§ **RECORDS FOR PROCESSING**
____________________

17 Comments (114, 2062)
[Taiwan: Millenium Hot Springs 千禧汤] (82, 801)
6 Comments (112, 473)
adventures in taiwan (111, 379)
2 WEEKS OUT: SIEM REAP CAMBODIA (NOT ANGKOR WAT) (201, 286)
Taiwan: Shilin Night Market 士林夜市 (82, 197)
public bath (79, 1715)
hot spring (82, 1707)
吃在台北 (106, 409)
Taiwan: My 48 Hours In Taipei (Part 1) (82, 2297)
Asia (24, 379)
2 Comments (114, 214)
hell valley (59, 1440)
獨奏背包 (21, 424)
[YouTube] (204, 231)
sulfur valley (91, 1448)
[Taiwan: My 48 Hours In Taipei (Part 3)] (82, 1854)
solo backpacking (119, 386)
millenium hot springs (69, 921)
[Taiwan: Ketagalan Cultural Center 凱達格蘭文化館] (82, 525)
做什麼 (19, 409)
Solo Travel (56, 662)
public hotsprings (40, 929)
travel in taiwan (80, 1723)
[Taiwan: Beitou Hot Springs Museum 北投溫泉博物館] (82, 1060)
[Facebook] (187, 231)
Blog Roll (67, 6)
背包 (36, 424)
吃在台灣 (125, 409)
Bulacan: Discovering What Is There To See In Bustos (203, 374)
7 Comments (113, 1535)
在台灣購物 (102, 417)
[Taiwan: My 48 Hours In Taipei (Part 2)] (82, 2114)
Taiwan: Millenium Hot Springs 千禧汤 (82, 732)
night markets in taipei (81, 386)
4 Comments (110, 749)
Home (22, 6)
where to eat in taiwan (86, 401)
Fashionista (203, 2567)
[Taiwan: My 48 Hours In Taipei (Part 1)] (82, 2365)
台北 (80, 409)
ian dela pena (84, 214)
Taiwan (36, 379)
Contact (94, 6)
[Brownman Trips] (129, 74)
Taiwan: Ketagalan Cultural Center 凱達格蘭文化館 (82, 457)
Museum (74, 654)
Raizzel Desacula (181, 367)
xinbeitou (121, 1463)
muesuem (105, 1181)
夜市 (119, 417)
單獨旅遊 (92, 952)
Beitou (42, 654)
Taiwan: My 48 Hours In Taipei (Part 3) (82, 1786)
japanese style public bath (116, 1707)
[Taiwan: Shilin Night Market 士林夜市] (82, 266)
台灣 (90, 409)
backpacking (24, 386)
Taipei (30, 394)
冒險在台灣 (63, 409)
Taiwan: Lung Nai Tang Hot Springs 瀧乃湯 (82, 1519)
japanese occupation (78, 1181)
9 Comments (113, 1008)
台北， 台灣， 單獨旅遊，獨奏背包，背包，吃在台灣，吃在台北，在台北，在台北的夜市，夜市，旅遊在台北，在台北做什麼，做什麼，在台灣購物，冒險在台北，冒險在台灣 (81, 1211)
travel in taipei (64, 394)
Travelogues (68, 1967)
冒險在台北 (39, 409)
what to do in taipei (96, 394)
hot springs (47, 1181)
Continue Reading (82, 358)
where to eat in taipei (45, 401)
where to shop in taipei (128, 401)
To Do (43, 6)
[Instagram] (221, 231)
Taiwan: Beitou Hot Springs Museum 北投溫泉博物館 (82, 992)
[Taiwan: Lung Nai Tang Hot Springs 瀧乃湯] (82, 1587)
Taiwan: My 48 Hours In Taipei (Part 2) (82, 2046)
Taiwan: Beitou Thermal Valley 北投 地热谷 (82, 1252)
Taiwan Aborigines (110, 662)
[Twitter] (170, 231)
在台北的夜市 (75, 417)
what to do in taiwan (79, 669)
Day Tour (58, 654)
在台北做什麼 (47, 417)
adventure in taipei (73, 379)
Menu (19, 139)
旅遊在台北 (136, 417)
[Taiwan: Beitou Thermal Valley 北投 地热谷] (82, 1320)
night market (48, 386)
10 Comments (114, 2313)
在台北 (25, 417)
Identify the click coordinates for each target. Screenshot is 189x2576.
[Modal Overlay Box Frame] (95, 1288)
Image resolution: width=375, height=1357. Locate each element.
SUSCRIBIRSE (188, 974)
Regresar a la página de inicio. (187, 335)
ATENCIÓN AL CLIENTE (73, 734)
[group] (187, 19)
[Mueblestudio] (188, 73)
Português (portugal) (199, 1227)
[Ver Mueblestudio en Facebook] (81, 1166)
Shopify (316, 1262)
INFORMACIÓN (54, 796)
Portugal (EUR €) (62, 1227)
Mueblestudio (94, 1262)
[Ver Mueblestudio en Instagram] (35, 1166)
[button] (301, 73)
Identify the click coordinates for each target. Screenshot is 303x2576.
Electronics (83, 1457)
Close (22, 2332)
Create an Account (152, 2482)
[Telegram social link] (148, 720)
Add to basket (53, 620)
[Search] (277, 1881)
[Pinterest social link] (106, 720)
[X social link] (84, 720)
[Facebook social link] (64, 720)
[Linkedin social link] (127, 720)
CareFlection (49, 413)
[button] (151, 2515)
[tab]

____________________

§ **YOUR GOAL**
Copy out the entries. Change nothing.

§ **ANSWER SECTION**
17 Comments (114, 2062)
[Taiwan: Millenium Hot Springs 千禧汤] (82, 801)
6 Comments (112, 473)
adventures in taiwan (111, 379)
2 WEEKS OUT: SIEM REAP CAMBODIA (NOT ANGKOR WAT) (201, 286)
Taiwan: Shilin Night Market 士林夜市 (82, 197)
public bath (79, 1715)
hot spring (82, 1707)
吃在台北 (106, 409)
Taiwan: My 48 Hours In Taipei (Part 1) (82, 2297)
Asia (24, 379)
2 Comments (114, 214)
hell valley (59, 1440)
獨奏背包 (21, 424)
[YouTube] (204, 231)
sulfur valley (91, 1448)
[Taiwan: My 48 Hours In Taipei (Part 3)] (82, 1854)
solo backpacking (119, 386)
millenium hot springs (69, 921)
[Taiwan: Ketagalan Cultural Center 凱達格蘭文化館] (82, 525)
做什麼 (19, 409)
Solo Travel (56, 662)
public hotsprings (40, 929)
travel in taiwan (80, 1723)
[Taiwan: Beitou Hot Springs Museum 北投溫泉博物館] (82, 1060)
[Facebook] (187, 231)
Blog Roll (67, 6)
背包 (36, 424)
吃在台灣 (125, 409)
Bulacan: Discovering What Is There To See In Bustos (203, 374)
7 Comments (113, 1535)
在台灣購物 (102, 417)
[Taiwan: My 48 Hours In Taipei (Part 2)] (82, 2114)
Taiwan: Millenium Hot Springs 千禧汤 (82, 732)
night markets in taipei (81, 386)
4 Comments (110, 749)
Home (22, 6)
where to eat in taiwan (86, 401)
Fashionista (203, 2567)
[Taiwan: My 48 Hours In Taipei (Part 1)] (82, 2365)
台北 (80, 409)
ian dela pena (84, 214)
Taiwan (36, 379)
Contact (94, 6)
[Brownman Trips] (129, 74)
Taiwan: Ketagalan Cultural Center 凱達格蘭文化館 (82, 457)
Museum (74, 654)
Raizzel Desacula (181, 367)
xinbeitou (121, 1463)
muesuem (105, 1181)
夜市 (119, 417)
單獨旅遊 (92, 952)
Beitou (42, 654)
Taiwan: My 48 Hours In Taipei (Part 3) (82, 1786)
japanese style public bath (116, 1707)
[Taiwan: Shilin Night Market 士林夜市] (82, 266)
台灣 (90, 409)
backpacking (24, 386)
Taipei (30, 394)
冒險在台灣 (63, 409)
Taiwan: Lung Nai Tang Hot Springs 瀧乃湯 (82, 1519)
japanese occupation (78, 1181)
9 Comments (113, 1008)
台北， 台灣， 單獨旅遊，獨奏背包，背包，吃在台灣，吃在台北，在台北，在台北的夜市，夜市，旅遊在台北，在台北做什麼，做什麼，在台灣購物，冒險在台北，冒險在台灣 (81, 1211)
travel in taipei (64, 394)
Travelogues (68, 1967)
冒險在台北 (39, 409)
what to do in taipei (96, 394)
hot springs (47, 1181)
Continue Reading (82, 358)
where to eat in taipei (45, 401)
where to shop in taipei (128, 401)
To Do (43, 6)
[Instagram] (221, 231)
Taiwan: Beitou Hot Springs Museum 北投溫泉博物館 (82, 992)
[Taiwan: Lung Nai Tang Hot Springs 瀧乃湯] (82, 1587)
Taiwan: My 48 Hours In Taipei (Part 2) (82, 2046)
Taiwan: Beitou Thermal Valley 北投 地热谷 (82, 1252)
Taiwan Aborigines (110, 662)
[Twitter] (170, 231)
在台北的夜市 (75, 417)
what to do in taiwan (79, 669)
Day Tour (58, 654)
在台北做什麼 (47, 417)
adventure in taipei (73, 379)
Menu (19, 139)
旅遊在台北 (136, 417)
[Taiwan: Beitou Thermal Valley 北投 地热谷] (82, 1320)
night market (48, 386)
10 Comments (114, 2313)
在台北 (25, 417)
Identify the click coordinates for each target. Screenshot is 189x2576.
[Modal Overlay Box Frame] (95, 1288)
Image resolution: width=375, height=1357. Locate each element.
SUSCRIBIRSE (188, 974)
Regresar a la página de inicio. (187, 335)
ATENCIÓN AL CLIENTE (73, 734)
[group] (187, 19)
[Mueblestudio] (188, 73)
Português (portugal) (199, 1227)
[Ver Mueblestudio en Facebook] (81, 1166)
Shopify (316, 1262)
INFORMACIÓN (54, 796)
Portugal (EUR €) (62, 1227)
Mueblestudio (94, 1262)
[Ver Mueblestudio en Instagram] (35, 1166)
[button] (301, 73)
Identify the click coordinates for each target. Screenshot is 303x2576.
Electronics (83, 1457)
Close (22, 2332)
Create an Account (152, 2482)
[Telegram social link] (148, 720)
Add to basket (53, 620)
[Search] (277, 1881)
[Pinterest social link] (106, 720)
[X social link] (84, 720)
[Facebook social link] (64, 720)
[Linkedin social link] (127, 720)
CareFlection (49, 413)
[button] (151, 2515)
[tab]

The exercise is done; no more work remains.